Alpaca Flows (Real-Time Trading)¶
@flow(name="alpaca_account_monitoring")
async def alpaca_account_monitoring_flow():
"""Monitor Alpaca account status and positions"""
# Get account information
account_data = await fetch_alpaca_account()
# Get current positions
positions = await fetch_alpaca_positions()
# Update account cache
await update_account_cache(account_data, positions)
# Log account status
logger.info(f"Account Status: {account_data.status}")
@flow(name="alpaca_order_monitoring")
async def alpaca_order_monitoring_flow():
"""Monitor active orders and executions"""
# Get active orders
active_orders = await fetch_alpaca_orders(status="open")
# Check for filled orders
filled_orders = await fetch_alpaca_orders(status="filled")
# Process order updates
for order in filled_orders:
await process_order_execution(order)
# Update order cache
await update_order_cache(active_orders, filled_orders)
3. Data Quality Monitoring Flow¶
@flow(name="data_quality_monitoring")
async def data_quality_monitoring_flow():
"""Monitor data quality and detect anomalies"""
# Check for missing data
missing_data = await detect_missing_data()
# Check for data anomalies
anomalies = await detect_data_anomalies()
# Check for stale data
stale_data = await detect_stale_data()
# Generate quality report
quality_report = generate_quality_report(missing_data, anomalies, stale_data)
# Store quality metrics
await store_quality_metrics(quality_report)
# Send alerts if needed
if quality_report.alert_level > 0:
await send_quality_alert(quality_report)
Configuration Management¶
Environment Variables¶
# Polygon.io Configuration (Historical Data)

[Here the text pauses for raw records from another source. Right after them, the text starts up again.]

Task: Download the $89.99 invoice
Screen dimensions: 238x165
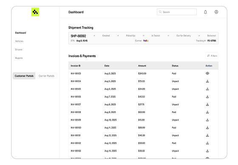Action: tap(207, 127)
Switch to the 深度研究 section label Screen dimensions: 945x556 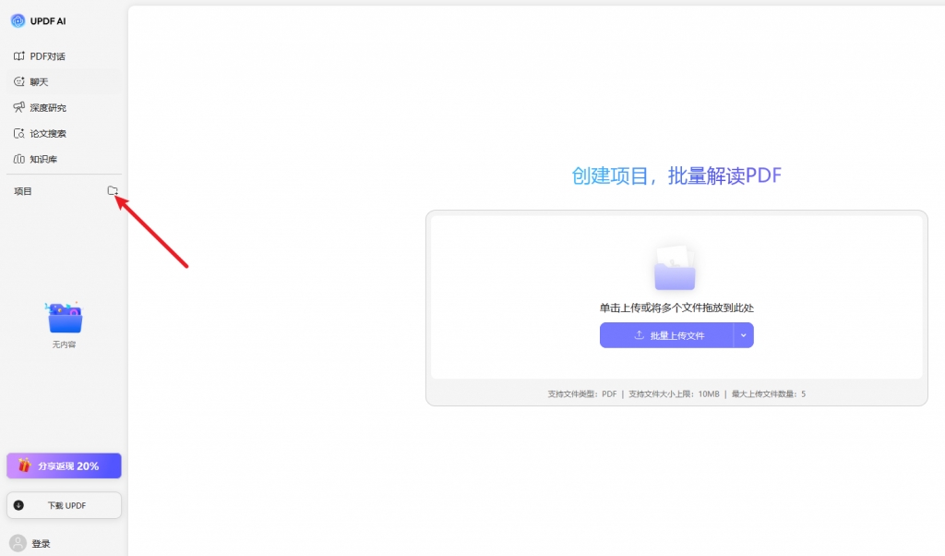point(48,108)
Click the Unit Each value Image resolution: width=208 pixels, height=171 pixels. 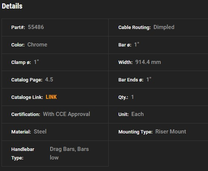point(138,114)
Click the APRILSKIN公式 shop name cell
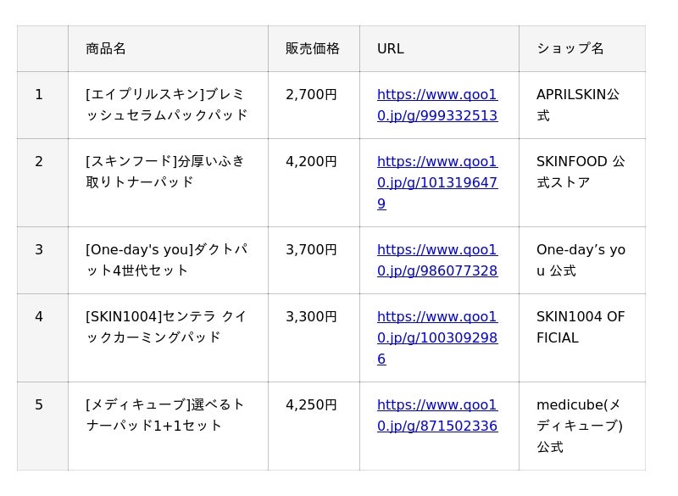This screenshot has height=496, width=678. pyautogui.click(x=578, y=105)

POLYGON_API_KEY=your_polygon_api_key
POLYGON_RATE_LIMIT_PER_MINUTE=4
POLYGON_BASE_URL=https://api.polygon.io
POLYGON_UPDATE_INTERVAL=86400 # 24 hours (end-of-day)

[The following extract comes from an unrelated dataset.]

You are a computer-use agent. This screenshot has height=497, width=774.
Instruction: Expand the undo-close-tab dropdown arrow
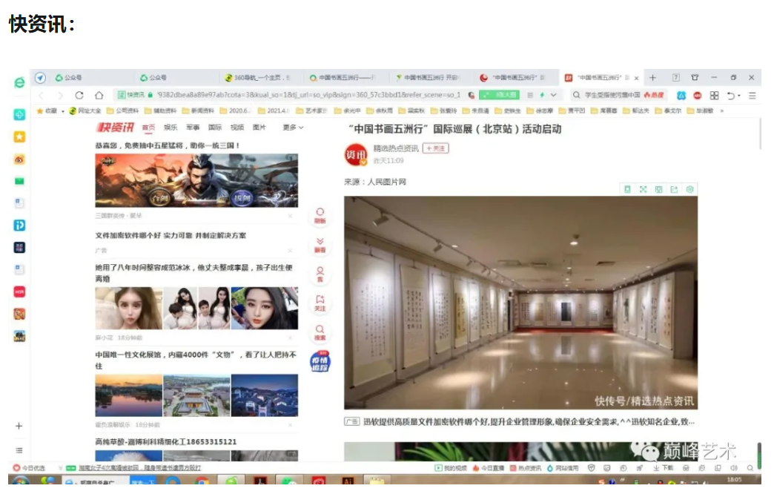coord(739,96)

# Alpaca Configuration (Real-Time Trading)
ALPACA_API_KEY=your_alpaca_api_key
ALPACA_SECRET_KEY=your_alpaca_secret_key
ALPACA_BASE_URL=https://paper-api.alpaca.markets
ALPACA_UPDATE_INTERVAL=60 # 1 minute (real-time)
# Data Ingestion Configuration
DATA_INGESTION_ACTIVE_SYMBOLS=AAPL,MSFT,GOOGL,TSLA
DATA_INGESTION_CACHE_TTL=300 # 5 minutes
DATA_INGESTION_MAX_RETRIES=3
# Hybrid Strategy Configuration
ENABLE_HISTORICAL_BACKFILL=true
ENABLE_REALTIME_TRADING=true
HISTORICAL_DATA_SOURCE=polygon
REALTIME_TRADING_SOURCE=alpaca
Settings Configuration¶
# Add to src/config/settings.py
class DataIngestionSettings(BaseSettings):
# Polygon.io (Historical Data)
polygon_api_key: str = Field(default="", alias="POLYGON_API_KEY")
polygon_rate_limit_per_minute: int = Field(default=4, alias="POLYGON_RATE_LIMIT_PER_MINUTE")
polygon_base_url: str = Field(default="https://api.polygon.io", alias="POLYGON_BASE_URL")
polygon_update_interval: int = Field(default=86400, alias="POLYGON_UPDATE_INTERVAL") # 24 hours
# Alpaca (Real-Time Trading)
alpaca_update_interval: int = Field(default=60, alias="ALPACA_UPDATE_INTERVAL") # 1 minute
# Data Ingestion
active_symbols: List[str] = Field(default=["AAPL", "MSFT", "GOOGL"], alias="DATA_INGESTION_ACTIVE_SYMBOLS")
cache_ttl: int = Field(default=300, alias="DATA_INGESTION_CACHE_TTL")
max_retries: int = Field(default=3, alias="DATA_INGESTION_MAX_RETRIES")
# Hybrid Strategy
enable_historical_backfill: bool = Field(default=True, alias="ENABLE_HISTORICAL_BACKFILL")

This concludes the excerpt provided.